:: OBJECTIF ::
Présentez en liste JSON de chaînes les lignes des items ci-dessous, en commençant par celle qui contient "Choose the 3m" et en terminant par celle qui contient "will (x=442, y=115).", ces deux lignes comprises. Mettez une chaîne par ligne et omettez les lignes vides.
____________________
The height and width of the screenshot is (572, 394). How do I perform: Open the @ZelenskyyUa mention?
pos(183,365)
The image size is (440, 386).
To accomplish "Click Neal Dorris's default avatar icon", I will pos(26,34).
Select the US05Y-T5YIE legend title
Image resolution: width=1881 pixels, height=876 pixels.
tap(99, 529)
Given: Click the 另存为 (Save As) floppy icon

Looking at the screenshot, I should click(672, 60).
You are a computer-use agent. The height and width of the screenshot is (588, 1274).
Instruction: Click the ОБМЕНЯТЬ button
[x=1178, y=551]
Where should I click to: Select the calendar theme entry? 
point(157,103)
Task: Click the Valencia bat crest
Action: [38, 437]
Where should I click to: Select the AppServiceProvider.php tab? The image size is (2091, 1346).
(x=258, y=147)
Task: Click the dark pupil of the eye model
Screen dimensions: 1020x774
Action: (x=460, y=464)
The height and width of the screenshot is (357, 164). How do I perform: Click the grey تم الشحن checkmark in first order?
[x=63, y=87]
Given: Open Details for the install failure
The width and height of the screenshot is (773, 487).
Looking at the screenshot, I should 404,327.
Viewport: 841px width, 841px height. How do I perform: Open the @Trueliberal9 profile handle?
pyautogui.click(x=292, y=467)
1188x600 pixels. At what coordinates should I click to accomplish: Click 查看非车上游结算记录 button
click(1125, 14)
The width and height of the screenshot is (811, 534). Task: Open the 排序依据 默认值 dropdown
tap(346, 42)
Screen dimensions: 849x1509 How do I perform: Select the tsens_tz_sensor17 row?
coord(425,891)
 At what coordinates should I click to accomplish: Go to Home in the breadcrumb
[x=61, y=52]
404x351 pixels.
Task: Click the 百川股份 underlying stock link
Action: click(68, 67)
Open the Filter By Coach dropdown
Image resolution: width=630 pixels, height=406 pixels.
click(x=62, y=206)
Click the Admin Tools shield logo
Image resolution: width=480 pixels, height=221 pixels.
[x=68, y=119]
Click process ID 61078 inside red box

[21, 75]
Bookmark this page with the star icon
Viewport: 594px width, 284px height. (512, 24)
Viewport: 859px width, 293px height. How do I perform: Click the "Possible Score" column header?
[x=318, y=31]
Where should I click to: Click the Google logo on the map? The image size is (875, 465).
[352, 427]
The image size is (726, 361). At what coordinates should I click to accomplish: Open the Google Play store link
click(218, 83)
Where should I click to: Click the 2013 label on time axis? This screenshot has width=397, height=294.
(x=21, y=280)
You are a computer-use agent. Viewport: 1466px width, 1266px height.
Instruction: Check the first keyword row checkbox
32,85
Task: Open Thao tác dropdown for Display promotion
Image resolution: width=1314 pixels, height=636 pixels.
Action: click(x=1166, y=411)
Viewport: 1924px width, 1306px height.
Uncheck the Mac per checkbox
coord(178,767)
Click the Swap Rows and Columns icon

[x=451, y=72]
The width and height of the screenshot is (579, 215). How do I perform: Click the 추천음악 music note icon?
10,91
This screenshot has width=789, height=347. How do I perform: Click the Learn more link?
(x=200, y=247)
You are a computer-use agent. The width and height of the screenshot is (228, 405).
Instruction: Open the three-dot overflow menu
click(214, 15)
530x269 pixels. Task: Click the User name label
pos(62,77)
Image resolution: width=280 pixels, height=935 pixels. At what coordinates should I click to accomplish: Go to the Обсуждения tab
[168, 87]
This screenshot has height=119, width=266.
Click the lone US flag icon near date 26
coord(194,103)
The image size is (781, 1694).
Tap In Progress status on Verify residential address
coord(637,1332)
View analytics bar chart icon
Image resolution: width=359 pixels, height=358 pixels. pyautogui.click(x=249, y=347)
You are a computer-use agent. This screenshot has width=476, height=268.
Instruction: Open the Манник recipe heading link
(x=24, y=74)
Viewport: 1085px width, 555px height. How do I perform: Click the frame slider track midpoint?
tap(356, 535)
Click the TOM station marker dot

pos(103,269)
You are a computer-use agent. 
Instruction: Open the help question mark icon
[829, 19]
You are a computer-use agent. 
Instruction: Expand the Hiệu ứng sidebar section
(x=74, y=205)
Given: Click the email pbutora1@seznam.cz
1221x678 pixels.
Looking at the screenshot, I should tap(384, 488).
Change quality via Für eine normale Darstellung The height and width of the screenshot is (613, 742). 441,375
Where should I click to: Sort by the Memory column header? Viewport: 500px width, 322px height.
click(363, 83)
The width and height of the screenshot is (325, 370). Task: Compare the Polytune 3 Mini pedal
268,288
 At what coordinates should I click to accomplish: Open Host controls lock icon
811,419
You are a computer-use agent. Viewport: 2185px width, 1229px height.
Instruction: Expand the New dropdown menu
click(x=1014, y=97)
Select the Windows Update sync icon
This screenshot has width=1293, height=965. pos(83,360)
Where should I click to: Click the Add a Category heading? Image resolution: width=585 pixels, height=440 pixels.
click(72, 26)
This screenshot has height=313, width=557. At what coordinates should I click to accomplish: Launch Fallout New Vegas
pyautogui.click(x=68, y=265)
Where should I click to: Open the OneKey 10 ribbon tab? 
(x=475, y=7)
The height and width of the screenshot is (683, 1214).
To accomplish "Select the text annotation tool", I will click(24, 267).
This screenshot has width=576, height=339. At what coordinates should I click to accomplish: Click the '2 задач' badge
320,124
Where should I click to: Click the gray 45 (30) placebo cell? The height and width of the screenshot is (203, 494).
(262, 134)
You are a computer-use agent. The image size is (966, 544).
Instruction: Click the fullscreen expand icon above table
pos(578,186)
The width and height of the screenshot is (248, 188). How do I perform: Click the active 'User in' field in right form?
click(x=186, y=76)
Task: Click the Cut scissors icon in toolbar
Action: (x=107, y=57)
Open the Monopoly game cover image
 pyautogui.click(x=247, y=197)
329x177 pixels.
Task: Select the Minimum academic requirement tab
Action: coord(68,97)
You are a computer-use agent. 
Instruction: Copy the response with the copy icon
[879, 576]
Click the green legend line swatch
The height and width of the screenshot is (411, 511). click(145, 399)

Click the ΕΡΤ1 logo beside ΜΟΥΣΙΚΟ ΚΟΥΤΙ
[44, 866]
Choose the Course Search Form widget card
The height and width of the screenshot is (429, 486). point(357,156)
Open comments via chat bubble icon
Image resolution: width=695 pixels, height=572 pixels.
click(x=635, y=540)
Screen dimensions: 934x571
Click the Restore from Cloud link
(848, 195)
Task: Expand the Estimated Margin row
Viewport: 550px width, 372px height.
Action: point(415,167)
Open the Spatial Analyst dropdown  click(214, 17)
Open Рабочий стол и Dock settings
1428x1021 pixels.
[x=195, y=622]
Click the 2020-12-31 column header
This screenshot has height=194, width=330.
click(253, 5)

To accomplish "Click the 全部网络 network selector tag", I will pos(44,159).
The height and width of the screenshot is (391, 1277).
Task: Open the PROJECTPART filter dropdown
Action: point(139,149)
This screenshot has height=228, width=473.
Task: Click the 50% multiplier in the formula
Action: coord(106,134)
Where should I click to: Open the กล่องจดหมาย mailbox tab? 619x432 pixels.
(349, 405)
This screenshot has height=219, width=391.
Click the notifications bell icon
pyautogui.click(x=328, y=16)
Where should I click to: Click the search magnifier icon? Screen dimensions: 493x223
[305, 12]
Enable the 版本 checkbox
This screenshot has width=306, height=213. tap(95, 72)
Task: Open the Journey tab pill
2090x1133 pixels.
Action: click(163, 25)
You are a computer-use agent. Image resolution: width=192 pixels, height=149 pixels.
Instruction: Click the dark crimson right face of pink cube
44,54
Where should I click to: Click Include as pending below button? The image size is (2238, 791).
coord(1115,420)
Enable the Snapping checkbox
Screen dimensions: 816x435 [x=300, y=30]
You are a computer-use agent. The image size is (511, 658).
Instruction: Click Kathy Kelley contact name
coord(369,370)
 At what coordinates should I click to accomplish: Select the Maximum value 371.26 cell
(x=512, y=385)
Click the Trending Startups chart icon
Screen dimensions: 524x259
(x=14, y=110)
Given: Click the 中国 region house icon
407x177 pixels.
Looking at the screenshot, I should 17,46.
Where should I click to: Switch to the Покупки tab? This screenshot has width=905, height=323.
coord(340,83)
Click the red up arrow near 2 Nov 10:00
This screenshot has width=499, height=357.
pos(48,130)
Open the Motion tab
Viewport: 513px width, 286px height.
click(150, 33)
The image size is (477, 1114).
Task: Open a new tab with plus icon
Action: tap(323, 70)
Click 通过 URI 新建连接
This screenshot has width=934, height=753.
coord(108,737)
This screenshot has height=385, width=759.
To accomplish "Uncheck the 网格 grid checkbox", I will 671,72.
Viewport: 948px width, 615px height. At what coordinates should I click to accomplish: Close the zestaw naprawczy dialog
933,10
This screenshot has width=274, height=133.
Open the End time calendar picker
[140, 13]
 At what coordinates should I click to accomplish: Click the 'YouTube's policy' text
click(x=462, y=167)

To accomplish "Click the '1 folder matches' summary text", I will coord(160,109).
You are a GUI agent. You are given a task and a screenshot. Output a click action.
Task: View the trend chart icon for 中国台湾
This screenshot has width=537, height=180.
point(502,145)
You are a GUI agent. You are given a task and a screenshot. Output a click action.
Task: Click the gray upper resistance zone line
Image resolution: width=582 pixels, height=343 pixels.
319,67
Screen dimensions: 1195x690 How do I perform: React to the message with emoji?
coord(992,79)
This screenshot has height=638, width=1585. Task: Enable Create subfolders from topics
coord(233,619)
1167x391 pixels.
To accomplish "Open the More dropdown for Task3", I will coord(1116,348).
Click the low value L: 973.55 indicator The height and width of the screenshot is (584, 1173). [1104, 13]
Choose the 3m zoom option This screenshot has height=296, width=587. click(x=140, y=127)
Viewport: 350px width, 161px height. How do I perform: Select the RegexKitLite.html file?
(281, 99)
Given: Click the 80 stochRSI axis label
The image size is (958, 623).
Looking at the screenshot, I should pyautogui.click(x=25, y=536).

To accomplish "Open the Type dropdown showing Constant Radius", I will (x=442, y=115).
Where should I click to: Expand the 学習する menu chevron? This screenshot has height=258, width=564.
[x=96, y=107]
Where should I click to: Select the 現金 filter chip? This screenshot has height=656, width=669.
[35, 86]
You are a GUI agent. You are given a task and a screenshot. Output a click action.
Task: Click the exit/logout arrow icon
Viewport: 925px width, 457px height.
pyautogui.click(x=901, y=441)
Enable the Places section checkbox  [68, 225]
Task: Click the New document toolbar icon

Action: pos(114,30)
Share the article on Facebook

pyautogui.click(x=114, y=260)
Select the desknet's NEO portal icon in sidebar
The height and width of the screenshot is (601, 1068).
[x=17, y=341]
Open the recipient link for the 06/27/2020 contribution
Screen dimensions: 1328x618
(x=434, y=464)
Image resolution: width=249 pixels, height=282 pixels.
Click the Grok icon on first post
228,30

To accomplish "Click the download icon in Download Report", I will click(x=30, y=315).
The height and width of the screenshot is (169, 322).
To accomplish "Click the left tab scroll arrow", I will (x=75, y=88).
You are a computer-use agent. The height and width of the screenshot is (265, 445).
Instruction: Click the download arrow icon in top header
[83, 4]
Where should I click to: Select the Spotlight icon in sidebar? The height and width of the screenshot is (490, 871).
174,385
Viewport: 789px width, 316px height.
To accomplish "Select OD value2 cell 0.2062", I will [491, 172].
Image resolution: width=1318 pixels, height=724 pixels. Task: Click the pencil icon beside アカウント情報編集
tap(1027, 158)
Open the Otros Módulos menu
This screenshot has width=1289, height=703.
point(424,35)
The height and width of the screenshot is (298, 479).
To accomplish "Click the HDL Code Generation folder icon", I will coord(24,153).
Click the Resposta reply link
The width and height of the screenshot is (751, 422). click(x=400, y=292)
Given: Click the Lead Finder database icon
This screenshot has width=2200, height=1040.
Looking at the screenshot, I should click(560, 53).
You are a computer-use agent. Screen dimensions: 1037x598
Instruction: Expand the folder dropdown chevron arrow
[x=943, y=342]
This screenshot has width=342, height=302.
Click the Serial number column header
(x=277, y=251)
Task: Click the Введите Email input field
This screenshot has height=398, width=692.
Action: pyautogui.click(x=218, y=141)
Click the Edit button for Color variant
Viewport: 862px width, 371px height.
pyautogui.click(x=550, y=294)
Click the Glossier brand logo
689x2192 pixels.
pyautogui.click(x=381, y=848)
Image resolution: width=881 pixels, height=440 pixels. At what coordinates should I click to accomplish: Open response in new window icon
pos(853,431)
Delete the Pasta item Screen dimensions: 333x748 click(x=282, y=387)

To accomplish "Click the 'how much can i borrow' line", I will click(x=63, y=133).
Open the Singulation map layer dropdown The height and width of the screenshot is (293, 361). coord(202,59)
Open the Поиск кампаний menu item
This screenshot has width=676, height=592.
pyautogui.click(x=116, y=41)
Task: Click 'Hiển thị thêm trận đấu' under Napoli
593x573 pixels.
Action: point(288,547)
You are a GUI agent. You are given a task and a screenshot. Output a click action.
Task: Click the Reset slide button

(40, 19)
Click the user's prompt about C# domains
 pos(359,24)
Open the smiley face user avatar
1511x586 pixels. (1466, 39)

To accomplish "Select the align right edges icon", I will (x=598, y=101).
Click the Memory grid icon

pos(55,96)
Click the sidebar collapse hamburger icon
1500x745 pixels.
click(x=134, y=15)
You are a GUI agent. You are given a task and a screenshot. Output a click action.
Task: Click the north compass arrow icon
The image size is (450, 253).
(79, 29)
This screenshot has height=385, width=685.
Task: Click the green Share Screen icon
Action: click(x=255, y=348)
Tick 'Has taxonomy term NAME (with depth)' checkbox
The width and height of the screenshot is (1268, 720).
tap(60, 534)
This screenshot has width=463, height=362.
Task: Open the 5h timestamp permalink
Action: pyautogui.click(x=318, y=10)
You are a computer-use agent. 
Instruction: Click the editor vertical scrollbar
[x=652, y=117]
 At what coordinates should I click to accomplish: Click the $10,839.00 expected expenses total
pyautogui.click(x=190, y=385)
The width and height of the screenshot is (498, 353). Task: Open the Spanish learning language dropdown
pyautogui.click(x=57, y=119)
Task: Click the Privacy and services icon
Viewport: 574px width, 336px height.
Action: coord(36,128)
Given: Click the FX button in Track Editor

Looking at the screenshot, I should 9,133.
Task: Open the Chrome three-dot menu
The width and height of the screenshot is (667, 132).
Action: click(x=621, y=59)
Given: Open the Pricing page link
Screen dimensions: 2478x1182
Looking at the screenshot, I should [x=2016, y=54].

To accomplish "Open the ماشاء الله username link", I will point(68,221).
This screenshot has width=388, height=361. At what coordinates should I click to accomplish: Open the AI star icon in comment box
____________________
:: RÉPONSE CORRECTE ::
[
  "Choose the 3m zoom option This screenshot has height=296, width=587. click(x=140, y=127)",
  "Viewport: 350px width, 161px height. How do I perform: Select the RegexKitLite.html file?",
  "(281, 99)",
  "Given: Click the 80 stochRSI axis label",
  "The image size is (958, 623).",
  "Looking at the screenshot, I should pyautogui.click(x=25, y=536).",
  "To accomplish \"Open the Type dropdown showing Constant Radius\", I will (x=442, y=115)."
]